A natural capital approach is a way of putting nature at the centre of our world understanding as we look to better care for our natural resources, fresh water, oceans, forests, air, geology, soil, flora and fauna and all related eco-systems. We are the guardians of our places, natural and social. We have the opportunity to restore nature’s balance, to rewild cities, to green our neighbourhoods and support bio-diversity net gain across our communities. For instance, the wonder that is walking around Wellington at dusk, seeing starlings flying in from the suburbs to roost for the evening in their favourite trees, hearing the chorus of birds close out the day, is an invitation into the social life of birds – chirping and chattering away; and a beautiful reminder of our cohabitation.
Improving Public Sector Effectiveness for Māori
“There is something so simple that is often underestimated.
People want to know how to work effectively with others and to have good partnerships but they don’t know how.
A simple solution?
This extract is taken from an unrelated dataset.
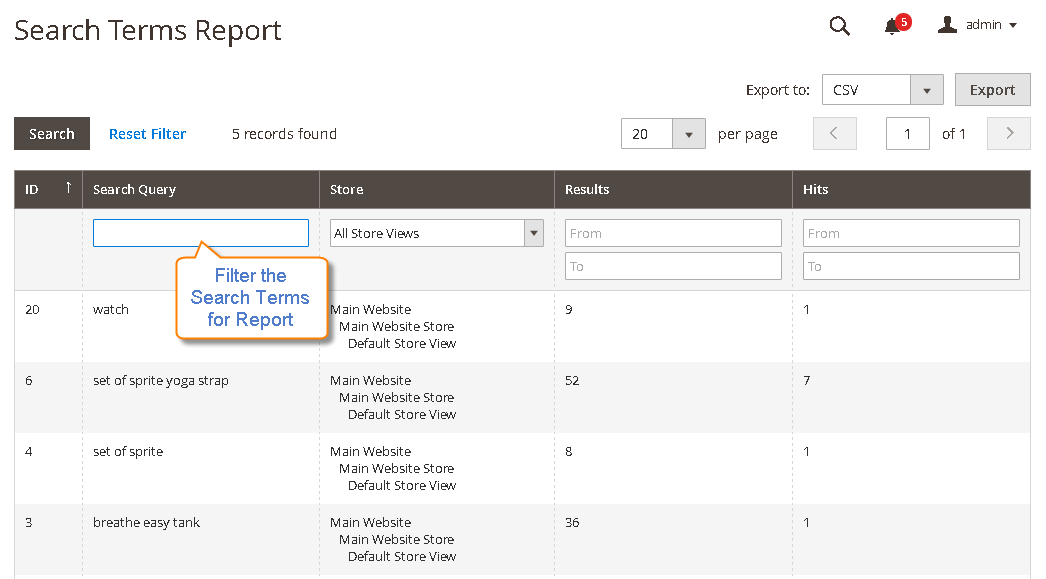The image size is (1046, 579).
Task: Go to the next page arrow
Action: click(x=1008, y=133)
Ask.”
~ Dr Anita Perkins
Recently, a team at Te Puni Kōkiri carried out case study research on how public sector agencies can work more effectively with Māori. One of the case studies was on improving relationships between mana whenua and government in Te Tai Poutini/West Coast. They interviewed leaders from the two rūnanga of Ngāi Tahu – Ngāti Waewae and Makaawhio – as well as local council, and central government agencies on the West Coast.
These case studies are intended to be resources for government agencies and policy makers to learn from and strengthen their effectiveness for Māori.
WRLC Iwi Liaison role
The WRLC has a part-time role for an Iwi Liaison Manager. Relationships with iwi and mana whenua are integral to our work programme, to ensure that our projects are developed in partnership with iwi. The iwi liaison will play a key role in supporting this outcome.
If you are interested in finding out more, please contact WRLC Programme Director: email@example.com.
Meet Rachelle Johnston – Papakāinga Toolkit Project Lead
It is the people who bring work to life, showing up, building relationships, reimagine the challenge and opportunity landscape, and genuinely wanting to make a positive impact for their community and country.
This year we’re running a series of interviews to introduce you to the team of amazing people behind the scenes, doing the work to manage and deliver the WRLC work programme.
Webinars 2023 – exploring local government innovation
We’re all familiar with famous quotes about, “the same thinking that created a problem won’t also solve it.” Continuing to ask better questions is fundamental to enabling the mindset agility needed for the challenges facing us all.
Finding the best solutions to complex social and environmental challenges is not a linear process. The real world and it’s challenges and opportunities are dynamic and messy, requiring us to be curious, agile, collaborative, and multi-perspectival. Our work programme is tackling complex interrelated issues such as housing, climate, transport and iwi capacity. The research shows that the more diverse the thinking on a problem, the better the solution.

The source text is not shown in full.